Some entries

*****

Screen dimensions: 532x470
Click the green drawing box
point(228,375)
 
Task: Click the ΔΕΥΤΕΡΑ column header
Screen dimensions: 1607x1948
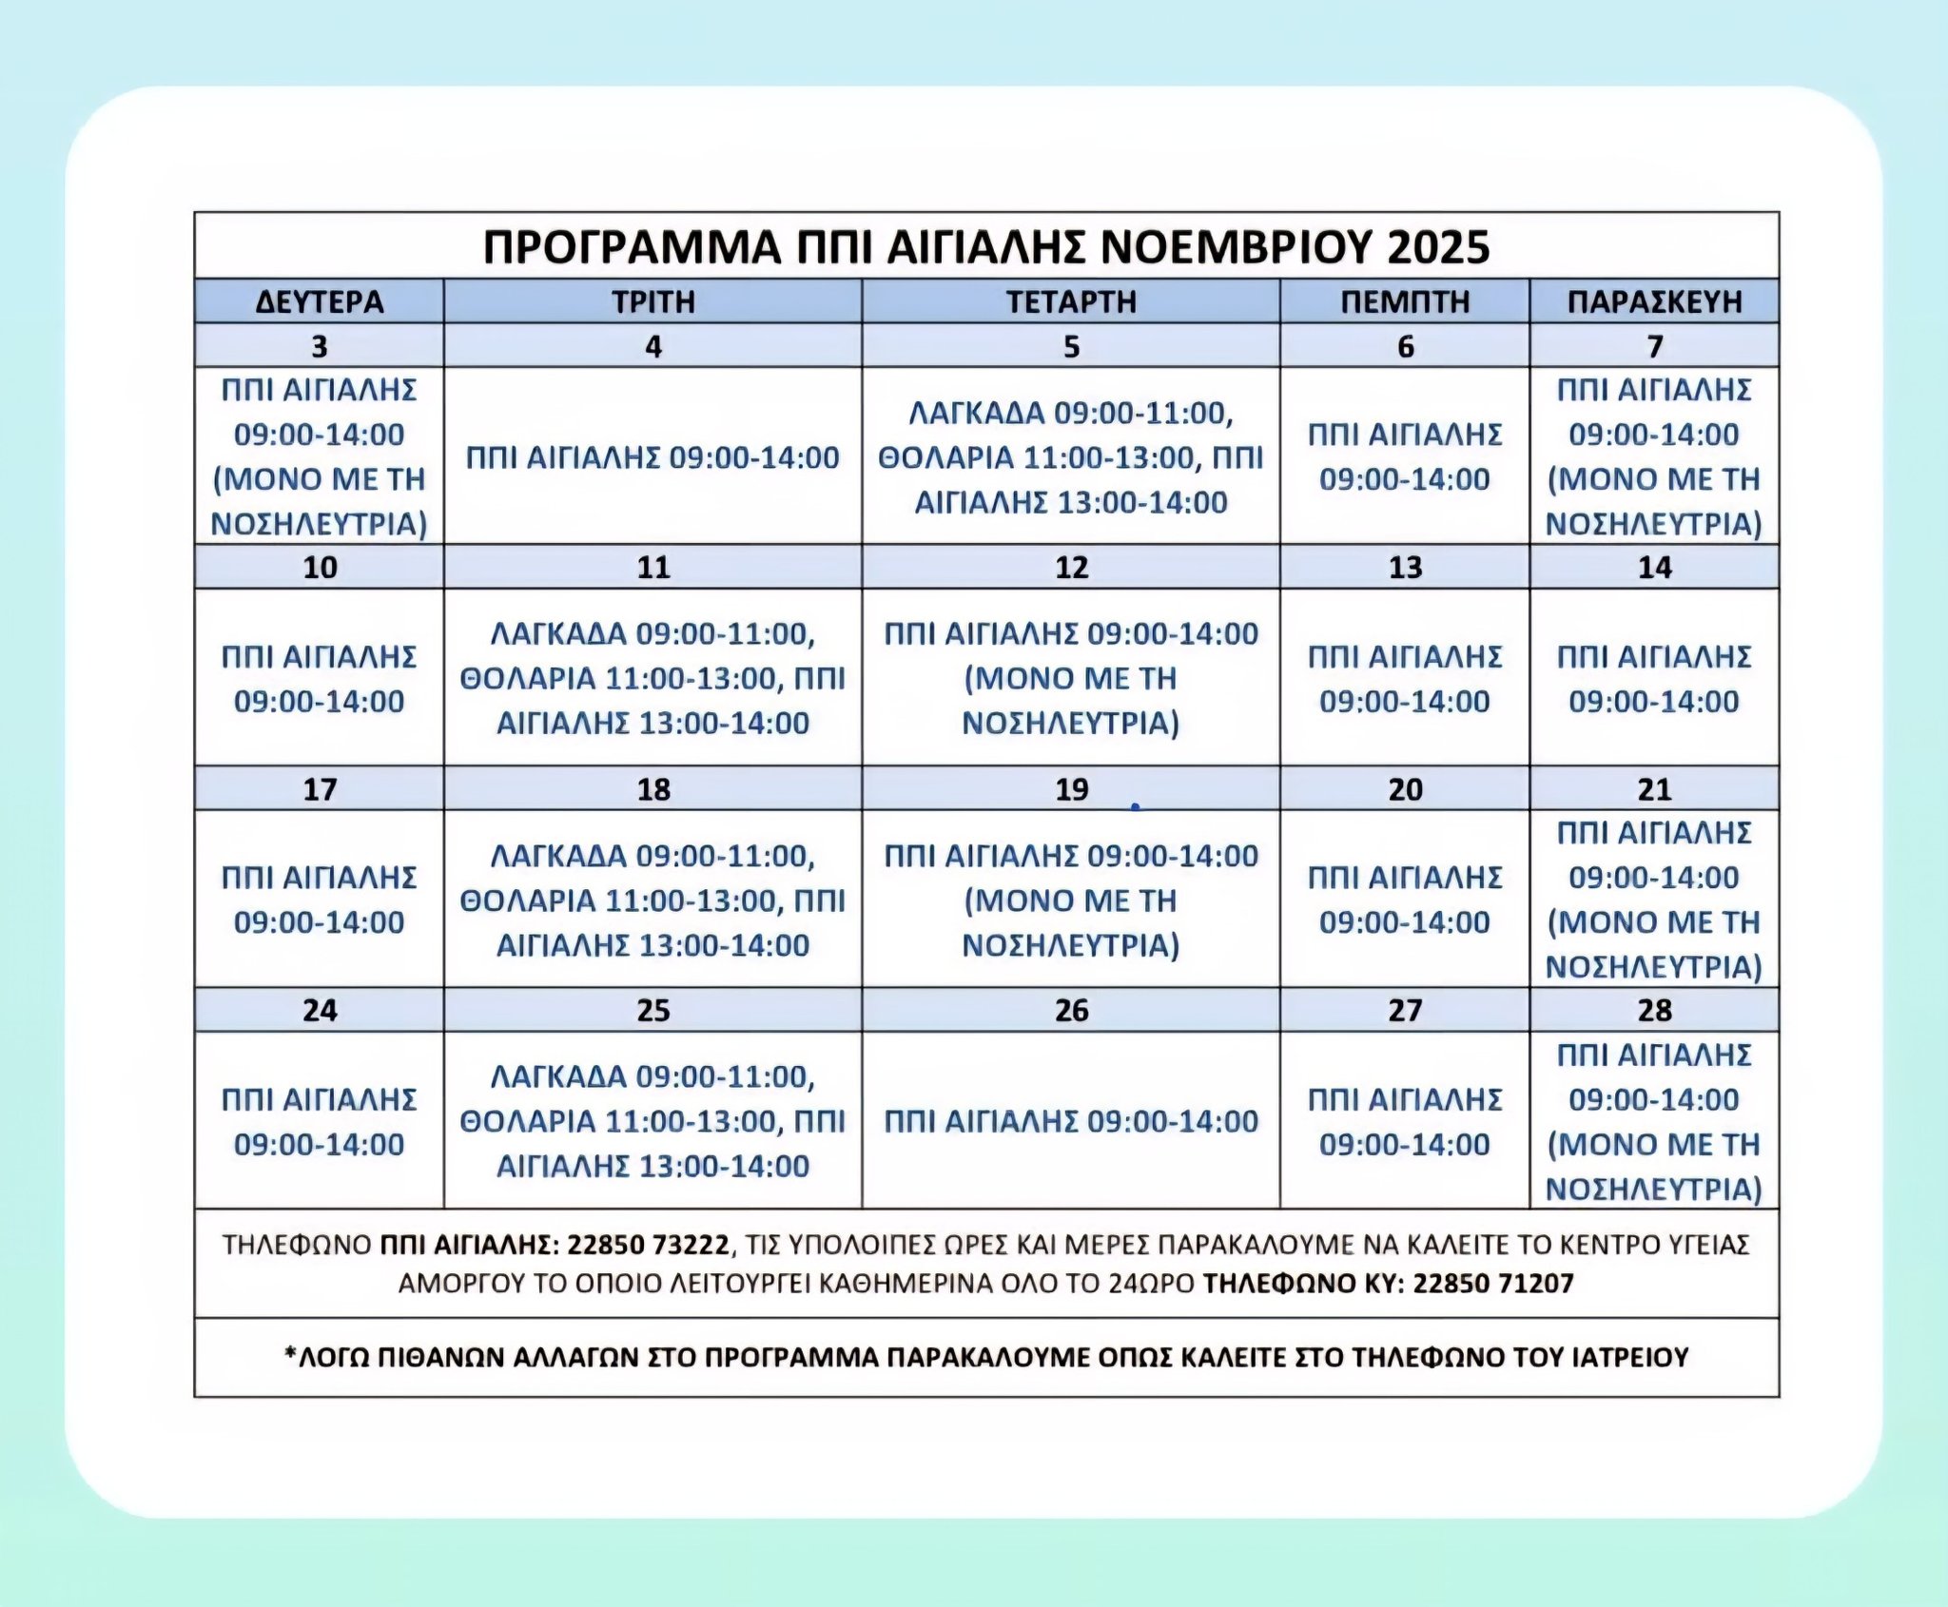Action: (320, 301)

*****

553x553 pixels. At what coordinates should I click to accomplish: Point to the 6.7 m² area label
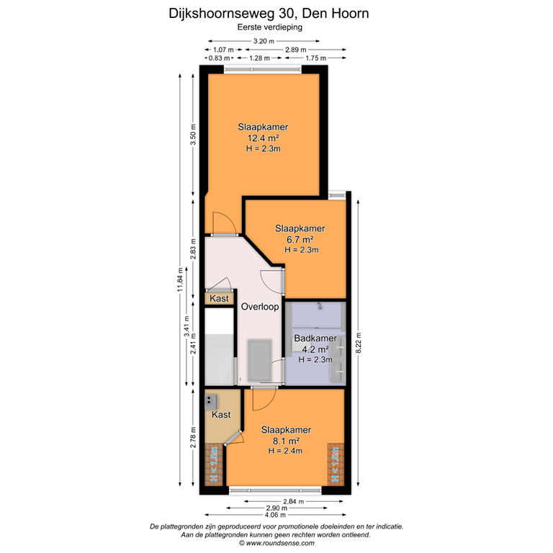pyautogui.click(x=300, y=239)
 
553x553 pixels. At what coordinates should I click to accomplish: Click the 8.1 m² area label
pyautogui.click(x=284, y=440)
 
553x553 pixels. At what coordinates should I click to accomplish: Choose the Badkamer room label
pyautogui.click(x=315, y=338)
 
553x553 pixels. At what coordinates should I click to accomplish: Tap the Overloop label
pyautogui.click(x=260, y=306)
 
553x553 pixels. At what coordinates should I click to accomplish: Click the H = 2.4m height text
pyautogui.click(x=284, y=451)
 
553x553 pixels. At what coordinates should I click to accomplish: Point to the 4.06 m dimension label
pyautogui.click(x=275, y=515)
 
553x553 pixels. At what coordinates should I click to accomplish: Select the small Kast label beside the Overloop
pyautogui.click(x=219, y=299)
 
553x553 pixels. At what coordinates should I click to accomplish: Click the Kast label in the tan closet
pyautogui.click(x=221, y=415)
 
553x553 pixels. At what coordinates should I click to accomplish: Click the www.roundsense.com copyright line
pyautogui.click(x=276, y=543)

*****

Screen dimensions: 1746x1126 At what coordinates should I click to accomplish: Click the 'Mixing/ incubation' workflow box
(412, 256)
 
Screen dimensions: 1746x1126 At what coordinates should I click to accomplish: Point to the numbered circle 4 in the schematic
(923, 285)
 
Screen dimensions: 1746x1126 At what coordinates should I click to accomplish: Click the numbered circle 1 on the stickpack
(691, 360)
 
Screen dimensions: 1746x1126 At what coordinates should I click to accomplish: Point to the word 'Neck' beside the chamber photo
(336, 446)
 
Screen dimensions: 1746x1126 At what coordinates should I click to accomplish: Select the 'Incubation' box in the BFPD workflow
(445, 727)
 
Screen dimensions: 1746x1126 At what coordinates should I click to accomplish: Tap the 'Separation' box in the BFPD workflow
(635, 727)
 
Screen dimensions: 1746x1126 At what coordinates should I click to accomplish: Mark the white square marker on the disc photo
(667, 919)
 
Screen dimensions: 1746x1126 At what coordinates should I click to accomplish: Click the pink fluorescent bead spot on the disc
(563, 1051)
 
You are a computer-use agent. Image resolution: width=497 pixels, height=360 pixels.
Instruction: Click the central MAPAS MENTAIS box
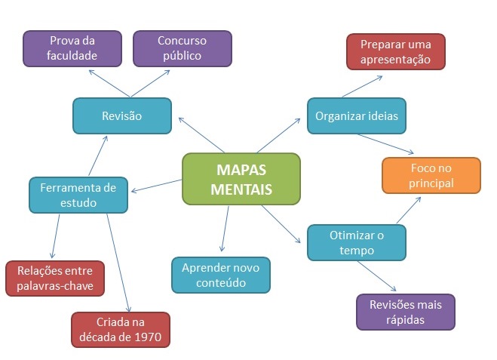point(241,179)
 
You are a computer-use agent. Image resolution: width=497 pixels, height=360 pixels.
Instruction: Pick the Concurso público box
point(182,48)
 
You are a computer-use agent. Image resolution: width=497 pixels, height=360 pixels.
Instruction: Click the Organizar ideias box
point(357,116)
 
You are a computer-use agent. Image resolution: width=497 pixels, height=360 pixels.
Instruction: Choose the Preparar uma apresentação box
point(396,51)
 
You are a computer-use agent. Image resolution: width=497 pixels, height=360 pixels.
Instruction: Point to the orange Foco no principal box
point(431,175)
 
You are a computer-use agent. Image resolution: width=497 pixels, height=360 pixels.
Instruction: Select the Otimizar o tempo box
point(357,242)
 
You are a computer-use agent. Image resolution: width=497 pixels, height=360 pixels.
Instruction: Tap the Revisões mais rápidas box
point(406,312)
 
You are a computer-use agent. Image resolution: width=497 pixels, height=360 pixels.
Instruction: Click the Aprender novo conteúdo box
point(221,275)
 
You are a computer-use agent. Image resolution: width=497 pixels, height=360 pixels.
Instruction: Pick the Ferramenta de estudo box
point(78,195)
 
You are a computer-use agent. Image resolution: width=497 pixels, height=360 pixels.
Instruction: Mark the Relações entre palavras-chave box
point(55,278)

*****

▸ **TO BE DONE**:
Reproduce the lines from the one containing "Screen dimensions: 532x470" through the one containing "Action: (320, 301)", both included, and leave the pictures out.

▸ **CORRECT RESPONSE**:
Screen dimensions: 532x470
Click the green drawing box
point(228,375)
 
Task: Click the ΔΕΥΤΕΡΑ column header
Screen dimensions: 1607x1948
Action: (320, 301)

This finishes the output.